Director Zoya Akhtar’s first feature length release following the enormously succesful bromance/road movie Zindagi Na Milegi Dobara takes us on another journey – this time it’s on a luxury liner to Turkey with a dysfunctional family. Kamal and Neelam Mehra (Anil Kapoor and Shefaly Shah) have booked a cruise to celebrate their 30th wedding anniversary though there appears to be little to celebrate. He’s an adulterous, insensitive workaholic and she’s a Lady Who Lunches, and dines, and disappears to the loo to gobble down chocolate muffins in lieu of confronting her hurtful husband. Accompanying them on the trip are their children; unhappily married Ayesha (Priyanka Chopra) and her controlling husband Manav (Rahul Bose), and Kabir (Ranveer Singh), the reluctant heir apparent to the Mehra empire. Following a serious downturn in business that could potentially bankrupt the fantastically wealthy Mehras, Kapoor and Shah encourage their single son and scion to romance one of their fellow travellers, the daughter of a wealthy potential business contact. Predictably enough (at least for anyone who’s seen Dirty Dancing), he falls in love with one of the ship’s entertainment staff, dancer Farah (Anushka Sharma) instead.
All of this sounds as if it might be rather fun, but at a running time of nearly three hours, fat on dialogue that never rings true, and styled to look more or less like a perfume ad, Dil Dhadakne Do is the voyage of the damned.

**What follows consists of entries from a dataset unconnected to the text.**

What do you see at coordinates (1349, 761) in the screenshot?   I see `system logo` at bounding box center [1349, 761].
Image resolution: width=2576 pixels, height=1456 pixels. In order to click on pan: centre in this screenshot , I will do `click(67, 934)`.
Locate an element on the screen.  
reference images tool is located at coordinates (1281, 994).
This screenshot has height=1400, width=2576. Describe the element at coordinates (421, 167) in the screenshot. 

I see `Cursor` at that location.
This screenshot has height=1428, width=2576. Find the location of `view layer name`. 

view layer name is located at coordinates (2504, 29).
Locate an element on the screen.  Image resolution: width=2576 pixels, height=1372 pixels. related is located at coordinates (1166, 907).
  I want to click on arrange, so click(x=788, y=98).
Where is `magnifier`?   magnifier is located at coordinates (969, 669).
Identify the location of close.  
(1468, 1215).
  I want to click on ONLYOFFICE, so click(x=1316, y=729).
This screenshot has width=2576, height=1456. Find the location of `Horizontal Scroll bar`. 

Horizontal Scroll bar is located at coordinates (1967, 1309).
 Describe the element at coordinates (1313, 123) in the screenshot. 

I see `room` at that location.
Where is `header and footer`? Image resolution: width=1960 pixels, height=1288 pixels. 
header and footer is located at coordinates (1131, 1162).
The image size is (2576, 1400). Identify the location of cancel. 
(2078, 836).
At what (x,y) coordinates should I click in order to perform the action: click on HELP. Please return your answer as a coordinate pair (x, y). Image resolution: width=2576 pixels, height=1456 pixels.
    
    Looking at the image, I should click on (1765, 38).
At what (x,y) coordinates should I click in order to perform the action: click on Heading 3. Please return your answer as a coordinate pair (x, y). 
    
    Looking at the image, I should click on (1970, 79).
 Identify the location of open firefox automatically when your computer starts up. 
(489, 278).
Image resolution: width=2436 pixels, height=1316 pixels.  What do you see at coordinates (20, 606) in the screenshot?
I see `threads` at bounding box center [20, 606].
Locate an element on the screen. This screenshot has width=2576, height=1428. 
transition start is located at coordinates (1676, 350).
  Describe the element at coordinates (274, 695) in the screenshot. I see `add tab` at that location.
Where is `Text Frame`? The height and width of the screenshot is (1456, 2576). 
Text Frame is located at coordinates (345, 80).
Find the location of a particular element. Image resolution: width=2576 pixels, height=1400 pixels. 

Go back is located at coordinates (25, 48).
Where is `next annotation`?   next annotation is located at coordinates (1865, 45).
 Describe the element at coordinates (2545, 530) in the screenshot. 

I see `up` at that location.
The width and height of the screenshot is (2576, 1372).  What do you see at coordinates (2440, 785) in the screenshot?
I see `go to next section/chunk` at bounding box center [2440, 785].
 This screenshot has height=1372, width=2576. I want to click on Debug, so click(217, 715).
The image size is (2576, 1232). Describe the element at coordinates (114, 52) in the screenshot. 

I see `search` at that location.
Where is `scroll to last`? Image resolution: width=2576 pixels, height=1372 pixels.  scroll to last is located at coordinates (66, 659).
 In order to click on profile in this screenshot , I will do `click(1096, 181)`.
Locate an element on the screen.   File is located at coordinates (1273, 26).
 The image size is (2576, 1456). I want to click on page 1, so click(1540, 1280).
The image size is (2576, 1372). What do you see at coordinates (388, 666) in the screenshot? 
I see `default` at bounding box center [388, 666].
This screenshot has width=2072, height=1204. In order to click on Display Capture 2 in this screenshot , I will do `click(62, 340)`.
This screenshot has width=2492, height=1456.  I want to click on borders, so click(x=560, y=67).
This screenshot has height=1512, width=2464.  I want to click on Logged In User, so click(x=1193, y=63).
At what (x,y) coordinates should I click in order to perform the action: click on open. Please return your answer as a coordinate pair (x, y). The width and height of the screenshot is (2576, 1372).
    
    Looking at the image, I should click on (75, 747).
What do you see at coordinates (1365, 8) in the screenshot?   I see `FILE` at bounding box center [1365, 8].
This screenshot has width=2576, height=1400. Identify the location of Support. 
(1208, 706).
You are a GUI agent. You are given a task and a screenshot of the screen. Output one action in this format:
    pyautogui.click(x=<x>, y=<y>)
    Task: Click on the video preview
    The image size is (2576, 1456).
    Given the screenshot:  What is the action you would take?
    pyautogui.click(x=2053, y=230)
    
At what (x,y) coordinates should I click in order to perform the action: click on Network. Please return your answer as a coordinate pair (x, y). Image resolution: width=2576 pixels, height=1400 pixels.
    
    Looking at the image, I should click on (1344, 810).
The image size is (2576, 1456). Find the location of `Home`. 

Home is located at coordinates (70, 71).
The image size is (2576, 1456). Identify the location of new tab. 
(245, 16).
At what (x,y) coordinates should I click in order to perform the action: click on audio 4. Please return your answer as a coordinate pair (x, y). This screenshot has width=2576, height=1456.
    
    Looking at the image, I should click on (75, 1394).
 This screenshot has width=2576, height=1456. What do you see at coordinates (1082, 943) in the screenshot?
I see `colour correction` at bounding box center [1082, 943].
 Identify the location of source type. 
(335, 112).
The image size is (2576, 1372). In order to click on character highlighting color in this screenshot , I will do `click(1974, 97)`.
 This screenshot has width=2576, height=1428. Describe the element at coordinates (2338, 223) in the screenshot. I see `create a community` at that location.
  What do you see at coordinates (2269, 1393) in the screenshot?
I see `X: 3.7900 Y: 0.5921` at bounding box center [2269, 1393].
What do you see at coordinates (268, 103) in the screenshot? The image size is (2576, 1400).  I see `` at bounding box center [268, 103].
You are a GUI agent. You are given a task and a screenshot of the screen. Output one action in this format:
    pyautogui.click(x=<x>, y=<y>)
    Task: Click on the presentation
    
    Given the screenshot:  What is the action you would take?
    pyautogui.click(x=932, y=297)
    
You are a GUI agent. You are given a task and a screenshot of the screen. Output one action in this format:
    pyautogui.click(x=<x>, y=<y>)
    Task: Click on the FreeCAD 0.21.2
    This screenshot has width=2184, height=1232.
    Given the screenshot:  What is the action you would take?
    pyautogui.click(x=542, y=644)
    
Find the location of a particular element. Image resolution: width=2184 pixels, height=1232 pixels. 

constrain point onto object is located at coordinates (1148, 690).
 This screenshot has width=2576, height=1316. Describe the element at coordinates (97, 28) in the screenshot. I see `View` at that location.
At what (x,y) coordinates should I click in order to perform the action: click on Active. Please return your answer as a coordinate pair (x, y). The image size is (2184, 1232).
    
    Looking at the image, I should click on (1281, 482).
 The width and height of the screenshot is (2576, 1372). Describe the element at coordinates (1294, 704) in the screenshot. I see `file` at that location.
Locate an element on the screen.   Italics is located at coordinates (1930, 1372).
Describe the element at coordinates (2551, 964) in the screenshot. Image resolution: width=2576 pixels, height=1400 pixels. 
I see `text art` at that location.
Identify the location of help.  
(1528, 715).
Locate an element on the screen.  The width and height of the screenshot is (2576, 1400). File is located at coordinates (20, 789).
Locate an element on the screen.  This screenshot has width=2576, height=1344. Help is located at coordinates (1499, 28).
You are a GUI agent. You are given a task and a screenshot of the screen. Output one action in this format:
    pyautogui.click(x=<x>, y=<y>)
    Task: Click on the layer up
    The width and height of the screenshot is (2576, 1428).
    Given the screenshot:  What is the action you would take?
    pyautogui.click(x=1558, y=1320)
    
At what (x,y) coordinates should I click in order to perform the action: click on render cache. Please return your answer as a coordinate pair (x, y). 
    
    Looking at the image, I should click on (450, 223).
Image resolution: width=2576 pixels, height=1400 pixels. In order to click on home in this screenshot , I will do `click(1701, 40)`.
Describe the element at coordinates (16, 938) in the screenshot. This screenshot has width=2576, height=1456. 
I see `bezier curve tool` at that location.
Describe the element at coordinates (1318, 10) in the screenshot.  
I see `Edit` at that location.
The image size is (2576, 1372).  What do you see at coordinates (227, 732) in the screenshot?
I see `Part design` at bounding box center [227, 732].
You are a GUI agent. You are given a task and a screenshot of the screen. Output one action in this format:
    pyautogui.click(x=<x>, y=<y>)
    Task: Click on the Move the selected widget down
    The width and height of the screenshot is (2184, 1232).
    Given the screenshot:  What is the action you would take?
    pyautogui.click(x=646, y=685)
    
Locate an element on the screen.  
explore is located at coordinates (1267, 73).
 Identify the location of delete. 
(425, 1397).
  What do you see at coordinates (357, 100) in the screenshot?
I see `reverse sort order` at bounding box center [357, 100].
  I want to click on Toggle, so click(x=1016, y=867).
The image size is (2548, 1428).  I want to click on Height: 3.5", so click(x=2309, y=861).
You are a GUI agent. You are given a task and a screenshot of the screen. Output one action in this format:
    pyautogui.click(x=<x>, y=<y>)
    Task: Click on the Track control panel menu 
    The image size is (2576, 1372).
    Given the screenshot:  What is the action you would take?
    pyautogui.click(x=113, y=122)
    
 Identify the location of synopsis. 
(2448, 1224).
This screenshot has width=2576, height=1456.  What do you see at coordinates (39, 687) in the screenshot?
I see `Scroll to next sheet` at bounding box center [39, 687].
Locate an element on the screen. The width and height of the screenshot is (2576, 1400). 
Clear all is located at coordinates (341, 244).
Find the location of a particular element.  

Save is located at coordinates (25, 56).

This, in spite of some superb performances from its stellar cast, especially veteran Kapoor. The problem is in the execution – for one thing it’s tiresomely derivative and very much held in the thrall of the American romcom, from its tone to its look to its background score. In terms of ideas though, the film touches upon themes that may have appealed to Henry James and Edith Wharton. The Mehras are a family living in the stranglehold of privilege and patriarchy, with each member sublimating their desires to fit the elite’s social strictures. When dealing with real money and power, marriage is seen here reverting to its original function – that of uniting lands and families, stabilizing and expanding fortunes – at the expense of true love.
Alas, the examination of these themes barely skims the surface with the director more taken up with the film’s high-gloss, Vogue shoot aesthetic. Dil Dhadakne Do could have given us an insider’s look at the entrenched hypocrisy and sexism of the upper crust but holds its punches, unsure, it seems, as to whether it wants us to disapprove of the Mehras’ lifestyle or aspire to it. One cannot satisfactorily explore the lives of those trapped in a gilded cage if one’s area of interest is the gilt itself.